*Activity:* Would you give back exactly the lines from the line with "Given: Open the Categoría padre dropdown" through the end of the entries below, both included, but none of the pictures?

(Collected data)
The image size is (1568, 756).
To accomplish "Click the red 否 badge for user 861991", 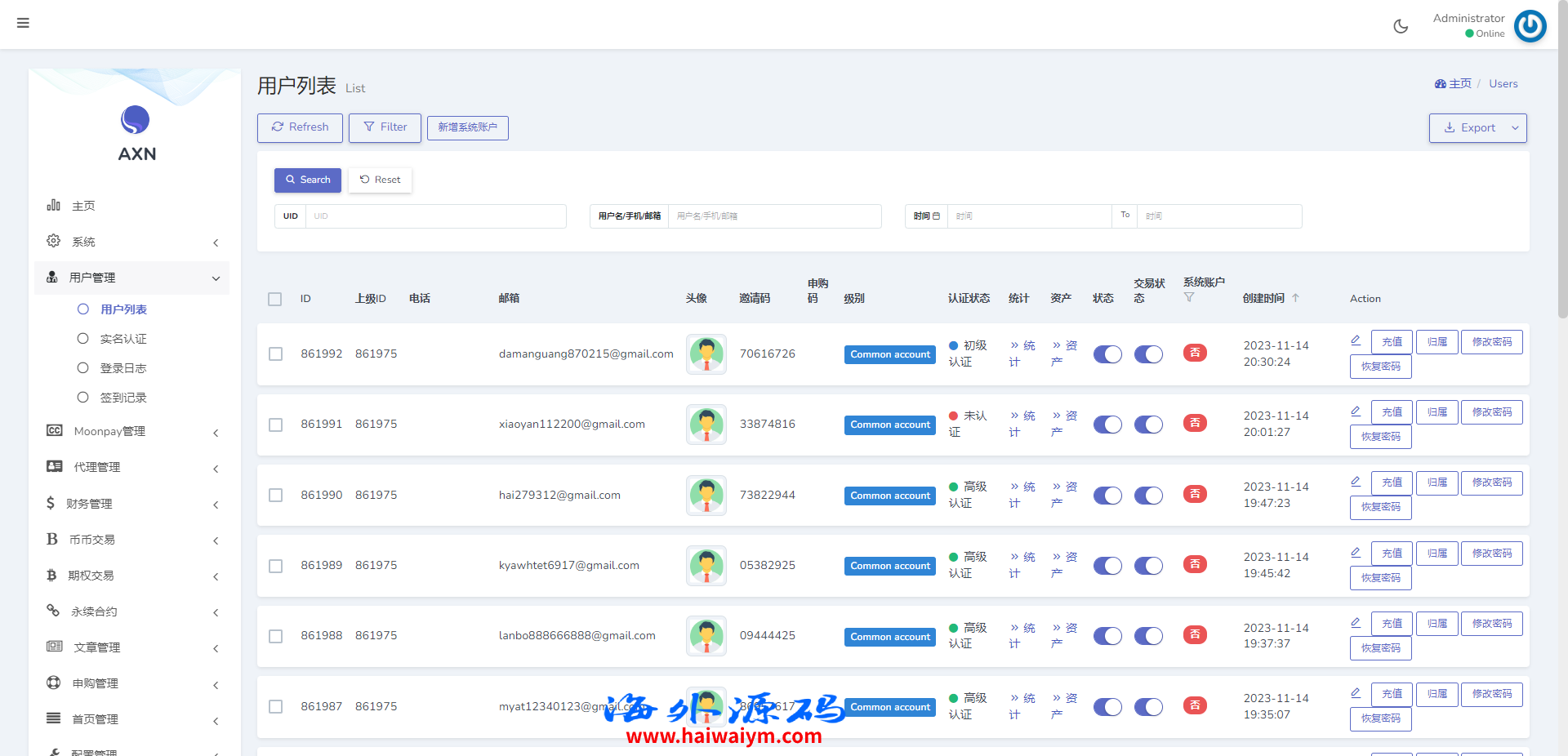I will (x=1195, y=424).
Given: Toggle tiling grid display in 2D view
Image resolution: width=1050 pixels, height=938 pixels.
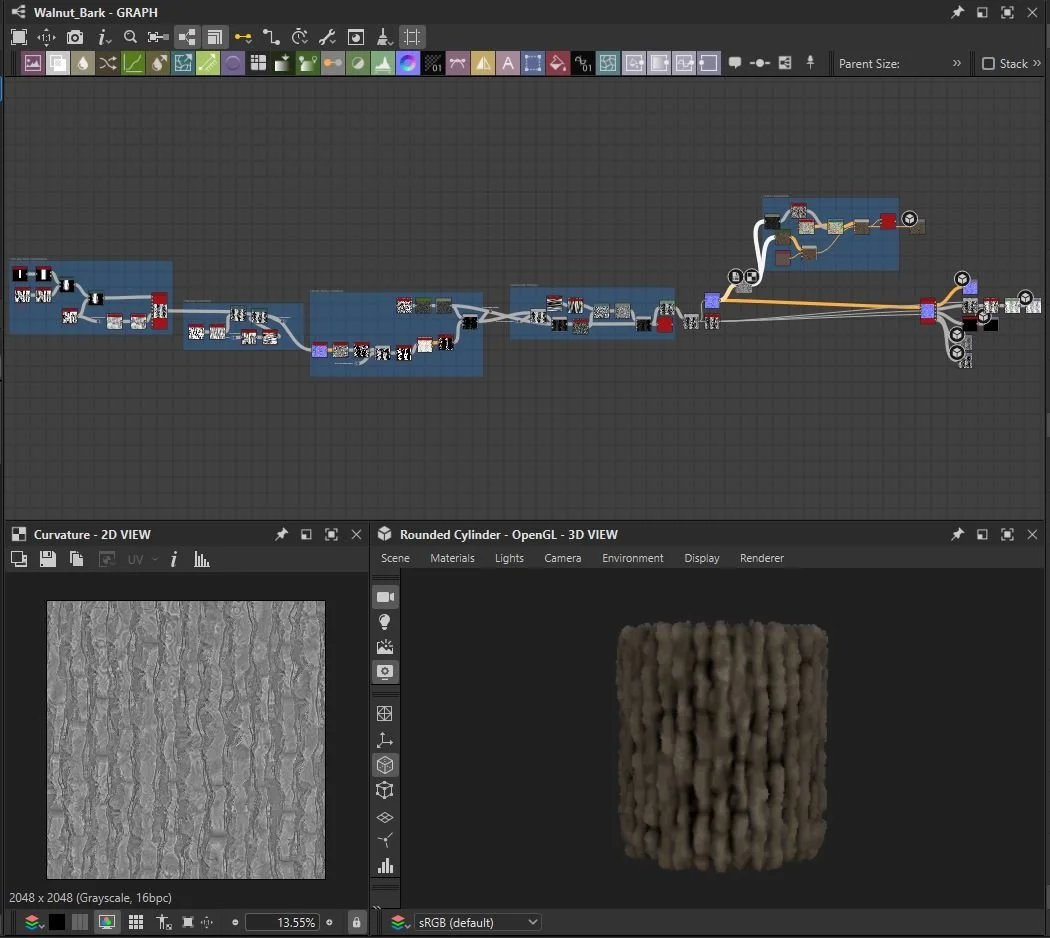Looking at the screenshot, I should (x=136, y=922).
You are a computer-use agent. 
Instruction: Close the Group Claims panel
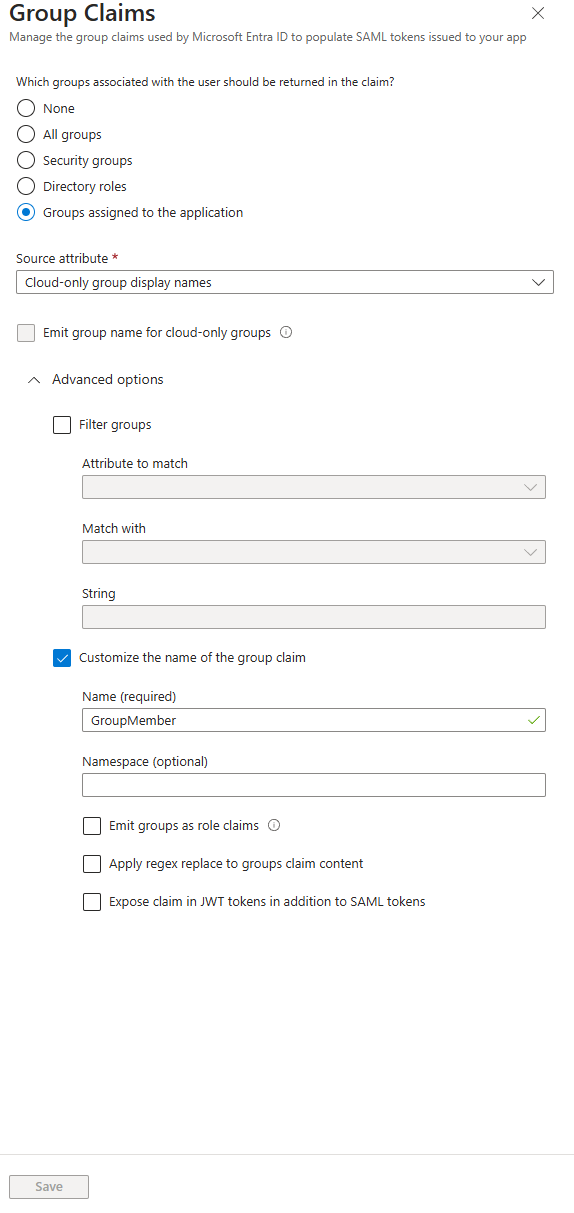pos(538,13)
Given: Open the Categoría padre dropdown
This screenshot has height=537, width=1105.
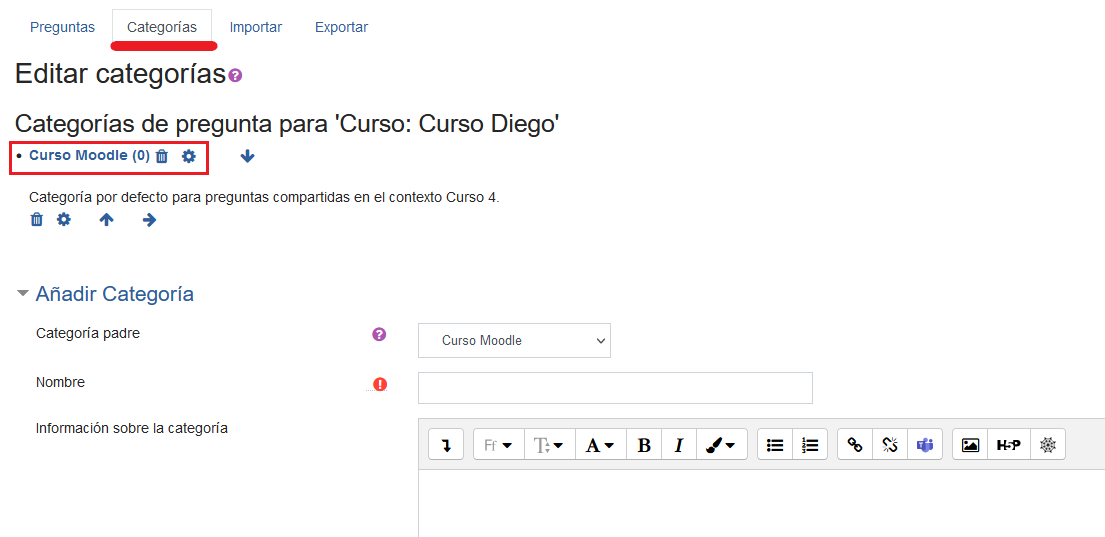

*Response to the task:*
Given: Open the Categoría padre dropdown
This screenshot has height=537, width=1105.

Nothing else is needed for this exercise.